◆ Page excerpt:

+===+

Linda Rosewood is the UCSC ITT Support Center supervisor.
There is, I've come to understand, an appropriate and acceptable way to talk about the tragedy of a life cut short; namely, to not talk about it. Even at day-after memorial services we hear that "we are not here not to grieve for the deceased, but to move on." That intonement, usually delivered in full basso profundo, is not a suggestion, it is an order. Move on. Let's go. There's much to do.
I've never been good at following orders, and as of the time of this writing, some 24 hours after news of the death of Denice Denton, I'm not ready to move on. I'm lost in the tragedy of the event, of the circumstances that preceded it, and most of all, in the memory of Denice Dee Denton's beautiful eyes.
It was a chilly winter night, fog hanging low and slowly settling in, on the one occasion I saw those eyes up close.
While standing on the frigid stone steps of the Holy Cross Church, taking the last few drags of a cigarette, a light-stepping figure, topped with curly blonde hair backlit by the outdoor lights like an angelic halo, approached.
We were introduced. This is the chancellor. Hello. Wow, hello to you. "I just came out to get some fresh air," said Denton. "Me too," I said, holding up the last inch of my cigarette. "A different kind of fresh air," she said. "Indeed--chemically enriched," I responded. We laughed. And then, as Joan Rivers might say, we tawked.

+===+

◆ Dataset entries:
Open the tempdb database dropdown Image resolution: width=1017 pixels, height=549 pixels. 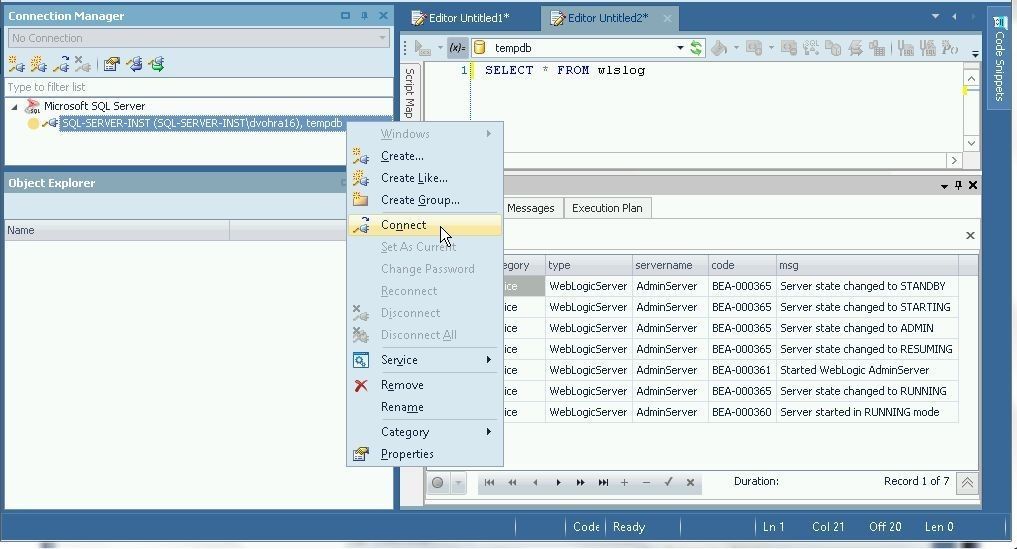tap(680, 48)
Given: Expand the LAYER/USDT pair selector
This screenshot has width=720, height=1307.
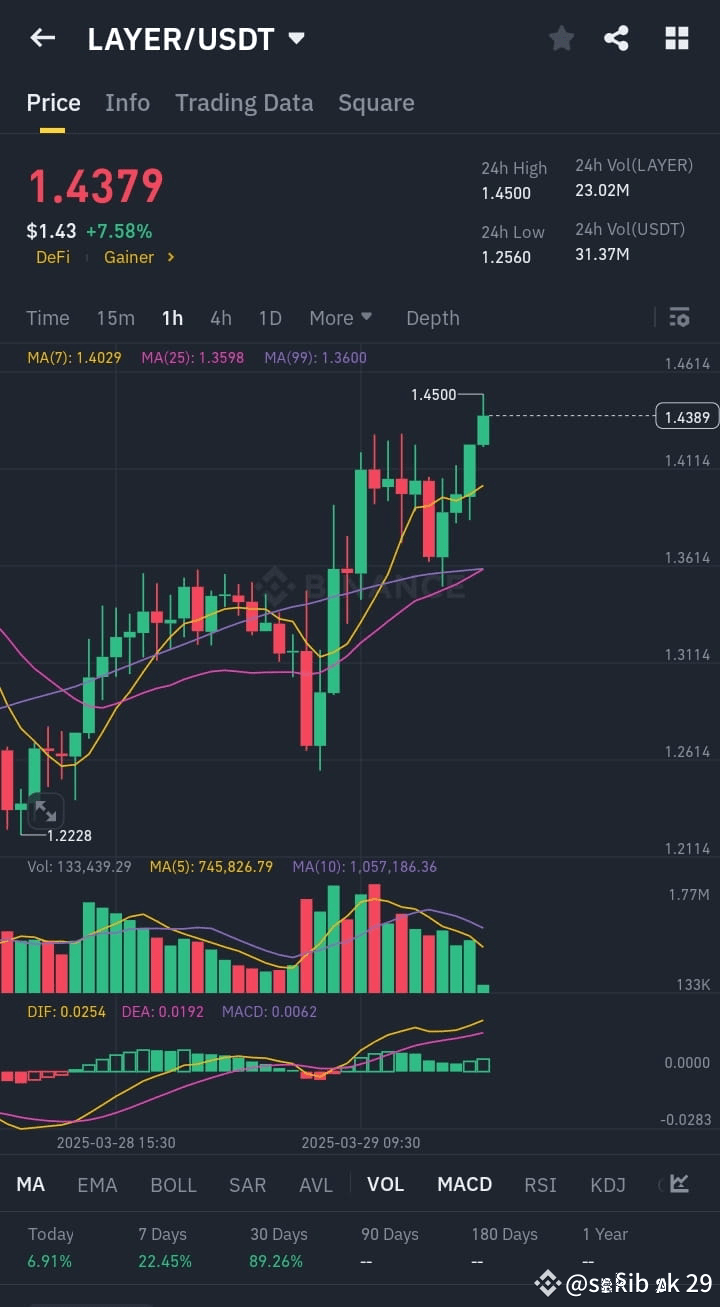Looking at the screenshot, I should coord(296,38).
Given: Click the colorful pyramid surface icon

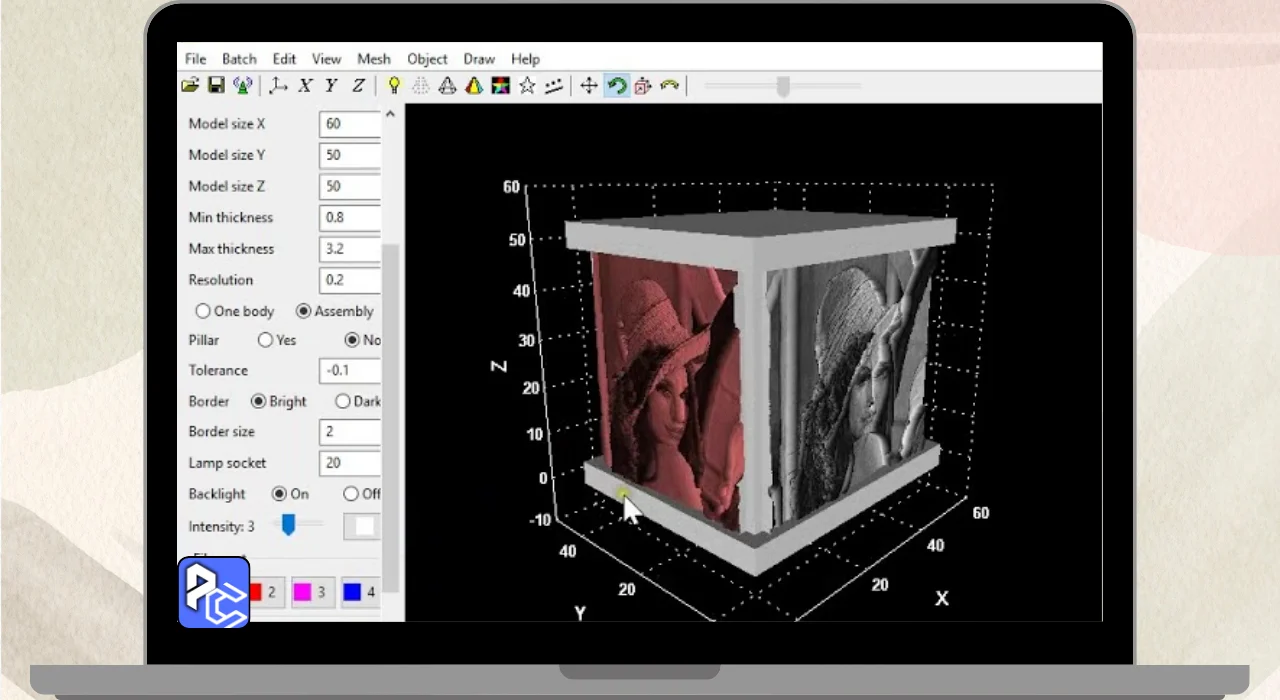Looking at the screenshot, I should [474, 86].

+===+

◆ Work instructions:
[1] In the remembrance of Denice Denton, where was the writer standing when Denton approached?
[2] Extend the remembrance of Denice Denton by a few paragraphs, starting after its final sentence.

◆ Answers below:
[1] On the frigid stone steps of the Holy Cross Church.

[2]
The exact details aren't important. Suffice it to say that as we tawked--and, in doing so, as I apologized on behalf of the community for the tawdry way that she, her partner, their relationship and her requests for improvements to an important public facility had been treated, and as she responded--I found myself being struck by several things about Denice Denton.
The first was the gorgeous quality of her speaking voice. It was richly intonated and lightly flexible; the voice of someone whose vocal apparatus is unblocked; someone who employs the voice to speak unguardedly, uncalculatedly, fully and truthfully.
The second was her physical flexibility. Far from the rigid self-important posture that public figures often adopt, Denice Denton moved continually. Leaning forward, arching back, opening and closing, swaying, pointing, gesticulating. She inhabited her body with the naturalness of a happy child.
And finally, those eyes. The word "sparkling" comes close to describing them but omits their fluorescence; their dancing quality, their sense of play, delight and possibility.
Our encounter ended a little while later, as a dark gleaming car approached to take her to another event. "My chariot has arrived!" she exclaimed. Business cards changed hands. A future meeting was offered. Acceptance and gratitude was indicated. And off, waving and smiling, she went.
That future meeting, unfortunately, never took place. Travel schedules interfered. Communication slowed. And soon thereafter, the chancellor's staff found it necessary to tighten up, to close in, to literally circle the wagons, both physically and procedurally, to protect Denton from the increasing number of incidents involving invasion, harassment, physical obstruction, death threats, and ultimately, ever louder talk of resource cutoffs and legal hostilities, all of which seem to have become common, acceptable and virtually unremarkable political coinage in our deteriorating contemporary culture.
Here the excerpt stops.